SET TASK: Count the lines in the rows below that contain the word "clock" and reply with only the number.

TASK DATA:
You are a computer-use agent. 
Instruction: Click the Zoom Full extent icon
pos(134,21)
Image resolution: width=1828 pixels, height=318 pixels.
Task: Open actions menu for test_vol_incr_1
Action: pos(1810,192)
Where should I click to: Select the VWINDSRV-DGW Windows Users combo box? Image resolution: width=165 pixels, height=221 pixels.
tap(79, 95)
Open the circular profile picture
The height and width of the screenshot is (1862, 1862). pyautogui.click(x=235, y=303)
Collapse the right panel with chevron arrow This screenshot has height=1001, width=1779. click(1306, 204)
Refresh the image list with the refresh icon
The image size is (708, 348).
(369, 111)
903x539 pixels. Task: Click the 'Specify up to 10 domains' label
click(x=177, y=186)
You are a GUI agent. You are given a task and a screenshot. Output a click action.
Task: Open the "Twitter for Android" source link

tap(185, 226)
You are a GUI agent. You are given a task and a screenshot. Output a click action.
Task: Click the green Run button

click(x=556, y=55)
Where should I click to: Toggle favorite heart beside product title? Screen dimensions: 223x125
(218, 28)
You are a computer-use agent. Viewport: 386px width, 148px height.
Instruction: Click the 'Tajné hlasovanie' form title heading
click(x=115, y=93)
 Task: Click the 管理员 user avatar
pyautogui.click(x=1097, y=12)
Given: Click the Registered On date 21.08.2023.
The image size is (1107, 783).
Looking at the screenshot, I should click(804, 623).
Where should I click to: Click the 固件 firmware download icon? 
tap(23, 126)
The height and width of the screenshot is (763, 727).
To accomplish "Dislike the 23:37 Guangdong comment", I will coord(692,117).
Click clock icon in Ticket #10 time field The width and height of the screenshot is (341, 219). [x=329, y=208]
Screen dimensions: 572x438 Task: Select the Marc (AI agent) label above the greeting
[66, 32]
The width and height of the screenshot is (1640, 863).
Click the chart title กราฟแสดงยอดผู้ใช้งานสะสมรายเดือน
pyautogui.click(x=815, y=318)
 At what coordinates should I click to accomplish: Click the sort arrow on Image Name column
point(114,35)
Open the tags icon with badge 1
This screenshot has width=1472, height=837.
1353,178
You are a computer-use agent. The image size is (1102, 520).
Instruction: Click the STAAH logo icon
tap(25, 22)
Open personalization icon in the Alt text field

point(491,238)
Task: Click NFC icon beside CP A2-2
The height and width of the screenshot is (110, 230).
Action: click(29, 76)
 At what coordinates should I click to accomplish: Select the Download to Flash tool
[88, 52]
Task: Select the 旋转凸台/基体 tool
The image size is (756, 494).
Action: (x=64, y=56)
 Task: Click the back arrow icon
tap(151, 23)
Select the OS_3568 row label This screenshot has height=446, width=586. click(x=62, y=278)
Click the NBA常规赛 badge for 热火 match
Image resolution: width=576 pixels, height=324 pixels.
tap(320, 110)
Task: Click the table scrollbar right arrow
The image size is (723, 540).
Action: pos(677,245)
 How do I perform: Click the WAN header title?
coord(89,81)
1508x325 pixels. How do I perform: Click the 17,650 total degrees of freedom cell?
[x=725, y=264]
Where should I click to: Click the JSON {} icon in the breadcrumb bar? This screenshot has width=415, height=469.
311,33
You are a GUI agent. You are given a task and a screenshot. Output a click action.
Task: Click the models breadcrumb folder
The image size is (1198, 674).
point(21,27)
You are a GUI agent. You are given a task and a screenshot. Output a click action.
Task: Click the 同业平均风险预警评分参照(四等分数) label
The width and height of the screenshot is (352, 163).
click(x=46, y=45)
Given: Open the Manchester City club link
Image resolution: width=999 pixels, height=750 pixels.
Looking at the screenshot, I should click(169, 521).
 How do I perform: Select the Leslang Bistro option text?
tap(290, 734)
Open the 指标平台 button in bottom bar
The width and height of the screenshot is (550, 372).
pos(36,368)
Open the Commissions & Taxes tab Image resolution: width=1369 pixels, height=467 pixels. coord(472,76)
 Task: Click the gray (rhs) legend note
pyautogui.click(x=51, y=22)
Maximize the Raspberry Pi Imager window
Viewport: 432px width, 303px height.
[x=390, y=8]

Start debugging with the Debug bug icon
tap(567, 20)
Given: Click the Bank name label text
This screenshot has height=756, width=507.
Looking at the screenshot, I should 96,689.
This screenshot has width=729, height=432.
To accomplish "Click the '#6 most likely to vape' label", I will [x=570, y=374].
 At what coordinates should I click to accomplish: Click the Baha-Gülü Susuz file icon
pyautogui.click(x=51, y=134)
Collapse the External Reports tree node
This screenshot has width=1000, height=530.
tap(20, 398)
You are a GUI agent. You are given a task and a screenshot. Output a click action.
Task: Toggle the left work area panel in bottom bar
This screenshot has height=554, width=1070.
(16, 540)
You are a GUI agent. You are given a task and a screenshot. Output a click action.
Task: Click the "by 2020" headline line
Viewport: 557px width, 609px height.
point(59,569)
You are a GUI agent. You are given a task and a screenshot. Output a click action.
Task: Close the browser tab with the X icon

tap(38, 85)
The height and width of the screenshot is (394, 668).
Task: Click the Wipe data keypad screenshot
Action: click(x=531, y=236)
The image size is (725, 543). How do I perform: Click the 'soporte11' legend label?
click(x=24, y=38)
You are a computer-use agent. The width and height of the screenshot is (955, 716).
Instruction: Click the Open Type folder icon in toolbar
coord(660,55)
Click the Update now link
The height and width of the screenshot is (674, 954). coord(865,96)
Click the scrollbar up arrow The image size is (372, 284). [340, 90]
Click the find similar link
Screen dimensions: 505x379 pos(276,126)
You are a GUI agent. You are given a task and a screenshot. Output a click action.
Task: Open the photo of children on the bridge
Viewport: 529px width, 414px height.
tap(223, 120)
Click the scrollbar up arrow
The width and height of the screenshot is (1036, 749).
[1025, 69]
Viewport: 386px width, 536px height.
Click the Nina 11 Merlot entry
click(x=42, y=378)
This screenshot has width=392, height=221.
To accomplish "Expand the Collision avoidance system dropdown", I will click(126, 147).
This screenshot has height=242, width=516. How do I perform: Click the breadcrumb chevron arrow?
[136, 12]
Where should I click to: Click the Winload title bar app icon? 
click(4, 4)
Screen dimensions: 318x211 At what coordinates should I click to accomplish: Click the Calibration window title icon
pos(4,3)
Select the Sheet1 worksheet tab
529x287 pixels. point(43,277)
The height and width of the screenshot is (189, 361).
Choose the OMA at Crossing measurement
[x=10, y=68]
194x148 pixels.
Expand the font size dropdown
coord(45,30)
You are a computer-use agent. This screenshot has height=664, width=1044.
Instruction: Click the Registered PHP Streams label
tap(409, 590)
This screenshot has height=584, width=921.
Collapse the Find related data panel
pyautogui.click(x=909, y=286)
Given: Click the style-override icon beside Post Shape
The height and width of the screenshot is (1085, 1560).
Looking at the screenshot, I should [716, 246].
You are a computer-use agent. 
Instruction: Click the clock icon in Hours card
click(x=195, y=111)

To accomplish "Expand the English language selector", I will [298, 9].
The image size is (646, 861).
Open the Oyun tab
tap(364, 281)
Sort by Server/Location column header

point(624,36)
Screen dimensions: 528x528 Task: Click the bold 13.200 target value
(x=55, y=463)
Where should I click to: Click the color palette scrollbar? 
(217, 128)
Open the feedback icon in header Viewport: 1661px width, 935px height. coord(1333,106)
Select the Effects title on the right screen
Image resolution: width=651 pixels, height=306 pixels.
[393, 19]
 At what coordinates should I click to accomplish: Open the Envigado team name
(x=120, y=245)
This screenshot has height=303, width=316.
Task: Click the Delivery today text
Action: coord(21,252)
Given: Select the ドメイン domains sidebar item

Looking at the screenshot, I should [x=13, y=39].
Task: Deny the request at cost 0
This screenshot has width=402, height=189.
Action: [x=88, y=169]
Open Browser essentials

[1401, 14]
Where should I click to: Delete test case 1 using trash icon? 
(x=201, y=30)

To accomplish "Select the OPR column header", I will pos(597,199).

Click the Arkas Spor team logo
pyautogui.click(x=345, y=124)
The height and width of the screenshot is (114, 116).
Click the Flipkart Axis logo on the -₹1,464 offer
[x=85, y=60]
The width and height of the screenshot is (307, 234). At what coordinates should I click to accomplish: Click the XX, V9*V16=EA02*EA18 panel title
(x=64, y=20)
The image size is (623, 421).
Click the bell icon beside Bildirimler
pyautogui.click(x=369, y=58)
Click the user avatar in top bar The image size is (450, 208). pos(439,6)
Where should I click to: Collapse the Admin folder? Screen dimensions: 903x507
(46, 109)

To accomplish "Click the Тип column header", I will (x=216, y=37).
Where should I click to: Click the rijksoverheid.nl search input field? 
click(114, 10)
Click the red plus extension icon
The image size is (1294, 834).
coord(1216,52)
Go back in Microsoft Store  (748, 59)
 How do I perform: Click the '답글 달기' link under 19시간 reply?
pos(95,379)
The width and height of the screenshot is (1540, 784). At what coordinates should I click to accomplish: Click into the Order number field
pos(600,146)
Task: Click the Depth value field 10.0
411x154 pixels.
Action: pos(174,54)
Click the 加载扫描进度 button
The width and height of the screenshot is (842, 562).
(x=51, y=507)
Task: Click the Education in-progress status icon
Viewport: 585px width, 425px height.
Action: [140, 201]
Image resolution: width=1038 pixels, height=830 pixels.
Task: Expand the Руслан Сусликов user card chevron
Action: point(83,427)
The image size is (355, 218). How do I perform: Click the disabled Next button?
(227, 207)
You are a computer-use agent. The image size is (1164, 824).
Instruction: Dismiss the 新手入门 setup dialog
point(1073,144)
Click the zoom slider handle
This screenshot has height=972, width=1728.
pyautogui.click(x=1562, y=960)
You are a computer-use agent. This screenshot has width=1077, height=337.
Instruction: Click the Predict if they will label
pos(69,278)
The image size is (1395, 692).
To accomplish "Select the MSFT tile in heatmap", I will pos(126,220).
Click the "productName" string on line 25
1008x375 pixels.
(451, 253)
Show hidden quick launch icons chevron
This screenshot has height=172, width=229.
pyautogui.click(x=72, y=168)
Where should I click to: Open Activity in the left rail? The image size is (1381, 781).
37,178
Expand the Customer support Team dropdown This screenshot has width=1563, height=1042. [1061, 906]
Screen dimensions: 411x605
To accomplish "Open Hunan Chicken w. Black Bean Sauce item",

FINAL RESULT: 2